- [Source document]
·····

On Mon, Sep 15, 2025 at 1:44 PM Eric Botcazou <[email protected]> wrote:
>
> > Ah, I wasn't aware of that. This makes TREE_THIS_NOTRAP possibly not
> > usable for tree_could_trap_p :/ One could read the docs so that it means
> > when you have a read with TREE_THIS_NOTRAP then you can't infer
> > from that that writing to it is OK though. Rather than meaning that a write
> > with TREE_THIS_NOTRAP meaning that write could still trap when the store is
> > to readonly memory?
>
> My understanding is that this means that you may set both flags on a given
> dereference, that's what we do in the Ada front-end:
>
> /* Some objects (such as parameters passed by reference, globals of
> variable size, and renamed objects) actually represent the address
> of the object. In that case, we must do the dereference. Likewise,
> deal with parameters to foreign convention subprograms. */
> if (DECL_P (gnu_result)
> && (DECL_BY_REF_P (gnu_result)
> || (TREE_CODE (gnu_result) == PARM_DECL
> && DECL_BY_COMPONENT_PTR_P (gnu_result))))
> [...]
> /* Do the final dereference. */
> gnu_result = build_unary_op (INDIRECT_REF, NULL_TREE, gnu_result);
>
> if ((INDIRECT_REF_P (gnu_result)
> || TREE_CODE (gnu_result) == UNCONSTRAINED_ARRAY_REF)
> && No (Address_Clause (gnat_entity)))
> TREE_THIS_NOTRAP (gnu_result) = 1;
>
> if (read_only)

·····

- [Material provided]

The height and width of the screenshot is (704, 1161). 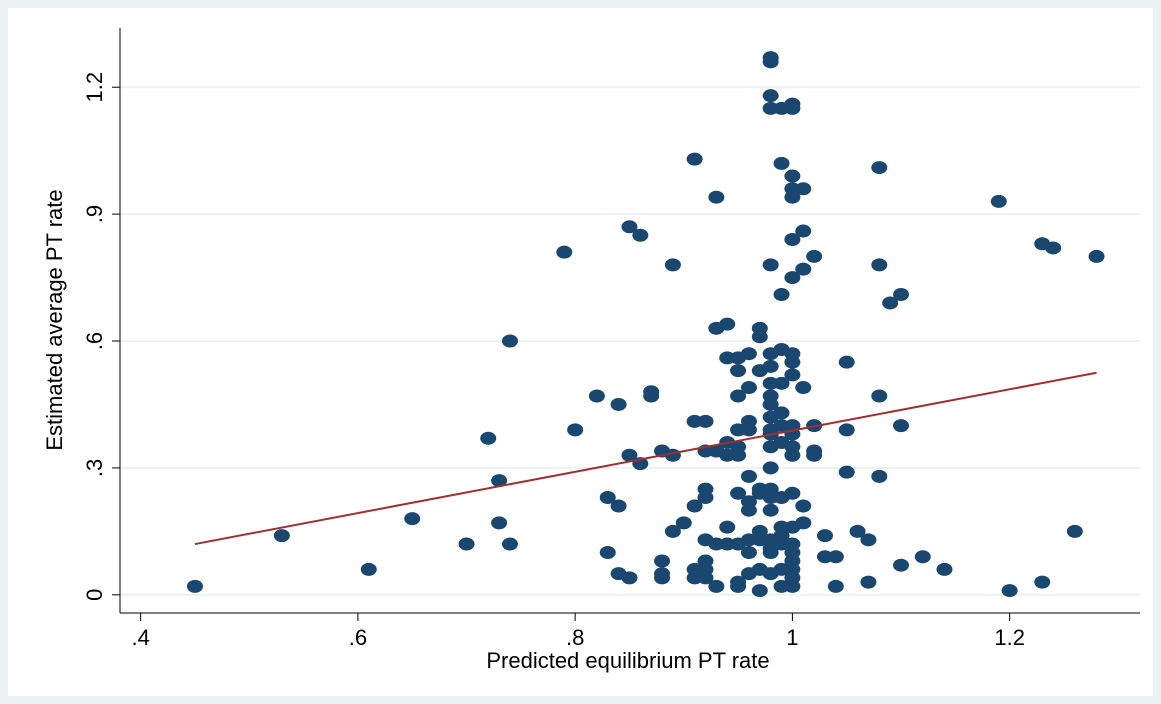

·····

- [Work to be completed] Return the portion of the email about TREE_THIS_NOTRAP that opens with the words containing "On Mon, Sep" and closes with "to readonly memory?". Copy it character for character.

- [Task answer]
On Mon, Sep 15, 2025 at 1:44 PM Eric Botcazou <[email protected]> wrote:
>
> > Ah, I wasn't aware of that. This makes TREE_THIS_NOTRAP possibly not
> > usable for tree_could_trap_p :/ One could read the docs so that it means
> > when you have a read with TREE_THIS_NOTRAP then you can't infer
> > from that that writing to it is OK though. Rather than meaning that a write
> > with TREE_THIS_NOTRAP meaning that write could still trap when the store is
> > to readonly memory?